▶ Data shown
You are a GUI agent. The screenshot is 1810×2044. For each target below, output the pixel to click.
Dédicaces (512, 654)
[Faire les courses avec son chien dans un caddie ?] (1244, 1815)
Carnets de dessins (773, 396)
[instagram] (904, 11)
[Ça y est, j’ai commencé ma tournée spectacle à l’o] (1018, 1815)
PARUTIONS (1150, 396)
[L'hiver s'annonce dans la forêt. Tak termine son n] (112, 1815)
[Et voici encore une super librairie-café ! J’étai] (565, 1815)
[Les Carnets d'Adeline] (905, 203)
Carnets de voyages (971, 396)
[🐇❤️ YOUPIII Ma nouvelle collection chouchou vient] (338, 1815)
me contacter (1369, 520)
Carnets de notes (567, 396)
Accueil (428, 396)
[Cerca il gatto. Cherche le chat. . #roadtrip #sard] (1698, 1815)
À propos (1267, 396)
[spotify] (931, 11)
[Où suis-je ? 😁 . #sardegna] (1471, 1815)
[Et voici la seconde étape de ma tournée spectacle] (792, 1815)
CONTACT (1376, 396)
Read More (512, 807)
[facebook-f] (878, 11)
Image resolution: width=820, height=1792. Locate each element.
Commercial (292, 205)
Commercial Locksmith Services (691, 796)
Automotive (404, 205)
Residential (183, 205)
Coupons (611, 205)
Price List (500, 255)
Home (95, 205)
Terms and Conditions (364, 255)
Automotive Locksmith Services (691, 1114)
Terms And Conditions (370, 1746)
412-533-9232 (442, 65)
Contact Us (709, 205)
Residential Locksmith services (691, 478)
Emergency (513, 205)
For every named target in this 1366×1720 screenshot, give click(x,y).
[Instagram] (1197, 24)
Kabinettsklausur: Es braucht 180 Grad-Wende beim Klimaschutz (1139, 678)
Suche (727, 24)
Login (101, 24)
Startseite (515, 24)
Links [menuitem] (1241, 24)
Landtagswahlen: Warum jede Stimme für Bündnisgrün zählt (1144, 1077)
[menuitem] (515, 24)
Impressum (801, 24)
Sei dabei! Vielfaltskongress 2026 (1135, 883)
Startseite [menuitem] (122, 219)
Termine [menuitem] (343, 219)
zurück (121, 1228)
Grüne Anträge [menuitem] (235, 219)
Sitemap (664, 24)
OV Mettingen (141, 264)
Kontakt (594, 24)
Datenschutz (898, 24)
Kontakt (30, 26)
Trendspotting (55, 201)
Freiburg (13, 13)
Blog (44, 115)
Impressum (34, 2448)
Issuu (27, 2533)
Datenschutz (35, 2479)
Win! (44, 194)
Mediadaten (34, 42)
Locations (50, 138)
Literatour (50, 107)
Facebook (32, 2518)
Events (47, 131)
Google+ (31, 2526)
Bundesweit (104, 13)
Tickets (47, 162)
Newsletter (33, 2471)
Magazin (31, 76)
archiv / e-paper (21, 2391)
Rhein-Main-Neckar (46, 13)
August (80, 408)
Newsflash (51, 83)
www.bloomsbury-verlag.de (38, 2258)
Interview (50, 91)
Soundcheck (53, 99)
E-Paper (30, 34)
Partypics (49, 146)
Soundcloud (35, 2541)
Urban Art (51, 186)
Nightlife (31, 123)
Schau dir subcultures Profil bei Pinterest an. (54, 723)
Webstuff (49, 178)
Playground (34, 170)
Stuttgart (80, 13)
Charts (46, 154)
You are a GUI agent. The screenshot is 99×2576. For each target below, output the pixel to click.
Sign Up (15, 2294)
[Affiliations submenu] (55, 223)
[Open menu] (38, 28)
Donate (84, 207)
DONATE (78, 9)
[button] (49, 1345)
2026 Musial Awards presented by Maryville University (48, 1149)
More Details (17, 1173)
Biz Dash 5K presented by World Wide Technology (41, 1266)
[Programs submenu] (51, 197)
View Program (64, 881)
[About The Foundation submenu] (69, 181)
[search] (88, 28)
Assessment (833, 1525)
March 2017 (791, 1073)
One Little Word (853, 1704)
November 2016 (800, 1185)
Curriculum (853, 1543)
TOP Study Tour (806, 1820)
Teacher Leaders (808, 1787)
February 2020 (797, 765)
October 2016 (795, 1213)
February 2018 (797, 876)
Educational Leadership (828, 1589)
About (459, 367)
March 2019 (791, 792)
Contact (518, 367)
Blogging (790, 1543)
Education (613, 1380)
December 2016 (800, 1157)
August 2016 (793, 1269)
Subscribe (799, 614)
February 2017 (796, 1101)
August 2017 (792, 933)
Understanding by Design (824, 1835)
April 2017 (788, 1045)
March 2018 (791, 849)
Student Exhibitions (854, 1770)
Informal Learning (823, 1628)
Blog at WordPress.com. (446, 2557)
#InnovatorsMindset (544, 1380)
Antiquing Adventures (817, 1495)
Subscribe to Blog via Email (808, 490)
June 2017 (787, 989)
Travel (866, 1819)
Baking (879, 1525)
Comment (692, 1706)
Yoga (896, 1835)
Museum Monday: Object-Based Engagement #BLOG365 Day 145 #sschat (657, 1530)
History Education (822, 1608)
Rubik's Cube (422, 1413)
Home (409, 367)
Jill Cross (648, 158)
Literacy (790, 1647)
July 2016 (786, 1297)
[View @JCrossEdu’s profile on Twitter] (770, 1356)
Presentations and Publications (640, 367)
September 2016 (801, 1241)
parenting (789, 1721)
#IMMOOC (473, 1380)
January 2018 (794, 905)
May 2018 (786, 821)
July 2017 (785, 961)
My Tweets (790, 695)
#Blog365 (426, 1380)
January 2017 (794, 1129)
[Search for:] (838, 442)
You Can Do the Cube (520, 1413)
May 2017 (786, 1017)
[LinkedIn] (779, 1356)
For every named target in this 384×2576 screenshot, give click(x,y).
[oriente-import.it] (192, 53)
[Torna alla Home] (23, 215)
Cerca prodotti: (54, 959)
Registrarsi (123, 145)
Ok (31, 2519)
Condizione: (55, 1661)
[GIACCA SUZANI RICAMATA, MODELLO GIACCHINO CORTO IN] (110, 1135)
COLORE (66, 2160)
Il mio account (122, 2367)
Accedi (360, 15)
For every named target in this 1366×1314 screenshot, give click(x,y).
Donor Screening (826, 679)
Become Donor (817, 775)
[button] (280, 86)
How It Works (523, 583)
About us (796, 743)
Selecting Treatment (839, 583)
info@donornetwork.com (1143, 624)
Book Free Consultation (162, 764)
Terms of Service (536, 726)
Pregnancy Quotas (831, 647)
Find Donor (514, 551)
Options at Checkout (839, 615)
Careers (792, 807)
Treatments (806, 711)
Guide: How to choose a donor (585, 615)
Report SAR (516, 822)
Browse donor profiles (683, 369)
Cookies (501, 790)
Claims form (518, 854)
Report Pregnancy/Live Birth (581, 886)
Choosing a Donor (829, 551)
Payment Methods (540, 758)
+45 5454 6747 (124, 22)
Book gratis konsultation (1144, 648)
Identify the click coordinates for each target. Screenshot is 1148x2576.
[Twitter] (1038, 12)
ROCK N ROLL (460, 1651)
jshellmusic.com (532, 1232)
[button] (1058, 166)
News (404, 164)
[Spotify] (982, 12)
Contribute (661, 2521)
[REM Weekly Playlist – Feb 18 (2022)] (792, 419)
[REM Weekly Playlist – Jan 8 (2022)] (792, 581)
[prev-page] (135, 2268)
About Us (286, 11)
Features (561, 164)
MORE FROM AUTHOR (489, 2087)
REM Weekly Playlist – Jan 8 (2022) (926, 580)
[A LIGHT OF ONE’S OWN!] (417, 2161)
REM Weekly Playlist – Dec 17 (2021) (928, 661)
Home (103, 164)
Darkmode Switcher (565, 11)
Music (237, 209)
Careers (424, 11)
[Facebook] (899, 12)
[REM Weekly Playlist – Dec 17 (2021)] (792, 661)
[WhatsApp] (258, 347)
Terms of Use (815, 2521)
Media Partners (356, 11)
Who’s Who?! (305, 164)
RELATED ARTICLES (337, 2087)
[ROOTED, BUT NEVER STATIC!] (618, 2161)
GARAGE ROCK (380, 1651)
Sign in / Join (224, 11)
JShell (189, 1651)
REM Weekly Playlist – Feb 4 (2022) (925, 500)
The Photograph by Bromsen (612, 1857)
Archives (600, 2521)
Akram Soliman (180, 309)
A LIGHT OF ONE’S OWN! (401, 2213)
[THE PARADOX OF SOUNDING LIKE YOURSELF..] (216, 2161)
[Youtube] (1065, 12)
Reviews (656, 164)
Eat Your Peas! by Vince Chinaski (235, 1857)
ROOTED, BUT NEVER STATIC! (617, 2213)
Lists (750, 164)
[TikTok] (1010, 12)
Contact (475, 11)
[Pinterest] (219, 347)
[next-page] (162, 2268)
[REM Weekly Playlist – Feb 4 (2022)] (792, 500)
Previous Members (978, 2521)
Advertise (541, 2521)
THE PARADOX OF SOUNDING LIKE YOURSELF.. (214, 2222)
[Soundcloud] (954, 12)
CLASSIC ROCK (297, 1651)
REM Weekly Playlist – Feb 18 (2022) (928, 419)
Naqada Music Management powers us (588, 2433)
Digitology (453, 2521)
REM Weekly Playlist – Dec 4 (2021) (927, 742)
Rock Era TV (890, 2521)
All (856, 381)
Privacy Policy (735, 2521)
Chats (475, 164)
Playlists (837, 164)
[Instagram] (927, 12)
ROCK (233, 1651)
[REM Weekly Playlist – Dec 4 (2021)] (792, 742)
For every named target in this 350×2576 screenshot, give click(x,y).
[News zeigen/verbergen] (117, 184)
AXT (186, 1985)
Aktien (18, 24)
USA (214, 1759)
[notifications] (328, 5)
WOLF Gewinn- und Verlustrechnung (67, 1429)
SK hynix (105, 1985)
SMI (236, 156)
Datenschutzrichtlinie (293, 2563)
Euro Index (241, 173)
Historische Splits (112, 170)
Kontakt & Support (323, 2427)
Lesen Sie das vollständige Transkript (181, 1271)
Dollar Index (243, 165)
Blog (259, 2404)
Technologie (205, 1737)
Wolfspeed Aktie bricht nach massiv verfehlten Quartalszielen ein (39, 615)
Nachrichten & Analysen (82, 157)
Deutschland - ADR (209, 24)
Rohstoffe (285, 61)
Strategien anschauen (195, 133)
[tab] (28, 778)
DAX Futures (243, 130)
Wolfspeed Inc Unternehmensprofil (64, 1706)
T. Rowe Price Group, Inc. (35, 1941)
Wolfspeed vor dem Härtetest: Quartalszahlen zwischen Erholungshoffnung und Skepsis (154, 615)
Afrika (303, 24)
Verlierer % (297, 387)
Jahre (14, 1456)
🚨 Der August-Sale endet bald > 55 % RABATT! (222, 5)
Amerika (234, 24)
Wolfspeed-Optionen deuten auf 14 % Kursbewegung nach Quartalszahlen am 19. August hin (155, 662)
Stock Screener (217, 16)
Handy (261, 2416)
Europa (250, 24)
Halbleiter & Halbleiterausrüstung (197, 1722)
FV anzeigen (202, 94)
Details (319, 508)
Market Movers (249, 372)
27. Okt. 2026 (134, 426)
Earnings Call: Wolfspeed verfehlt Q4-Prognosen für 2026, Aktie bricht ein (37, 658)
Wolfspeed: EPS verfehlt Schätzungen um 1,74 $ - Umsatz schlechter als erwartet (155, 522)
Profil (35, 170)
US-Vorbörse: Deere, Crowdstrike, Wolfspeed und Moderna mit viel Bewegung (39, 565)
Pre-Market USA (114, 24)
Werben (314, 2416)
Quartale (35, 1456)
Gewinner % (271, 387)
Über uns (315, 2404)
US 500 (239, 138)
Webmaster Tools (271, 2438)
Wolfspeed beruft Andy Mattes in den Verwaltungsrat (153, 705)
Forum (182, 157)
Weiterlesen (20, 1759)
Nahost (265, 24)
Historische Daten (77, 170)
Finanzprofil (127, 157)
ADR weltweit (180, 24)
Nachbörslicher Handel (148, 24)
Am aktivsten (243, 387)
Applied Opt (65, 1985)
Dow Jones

▶ Your goal
Each line in the entries above, starting at the line with "[Search for:] (838, 442)" and ending at the line with "Choosing a Donor (829, 551)", is to be printed exactly, and only those lines.

▶ Answer to this exercise
[Search for:] (838, 442)
You Can Do the Cube (520, 1413)
May 2017 (786, 1017)
[LinkedIn] (779, 1356)
For every named target in this 384×2576 screenshot, give click(x,y).
[oriente-import.it] (192, 53)
[Torna alla Home] (23, 215)
Cerca prodotti: (54, 959)
Registrarsi (123, 145)
Ok (31, 2519)
Condizione: (55, 1661)
[GIACCA SUZANI RICAMATA, MODELLO GIACCHINO CORTO IN] (110, 1135)
COLORE (66, 2160)
Il mio account (122, 2367)
Accedi (360, 15)
For every named target in this 1366×1314 screenshot, give click(x,y).
Donor Screening (826, 679)
Become Donor (817, 775)
[button] (280, 86)
How It Works (523, 583)
About us (796, 743)
Selecting Treatment (839, 583)
info@donornetwork.com (1143, 624)
Book Free Consultation (162, 764)
Terms of Service (536, 726)
Pregnancy Quotas (831, 647)
Find Donor (514, 551)
Options at Checkout (839, 615)
Careers (792, 807)
Treatments (806, 711)
Guide: How to choose a donor (585, 615)
Report SAR (516, 822)
Browse donor profiles (683, 369)
Cookies (501, 790)
Claims form (518, 854)
Report Pregnancy/Live Birth (581, 886)
Choosing a Donor (829, 551)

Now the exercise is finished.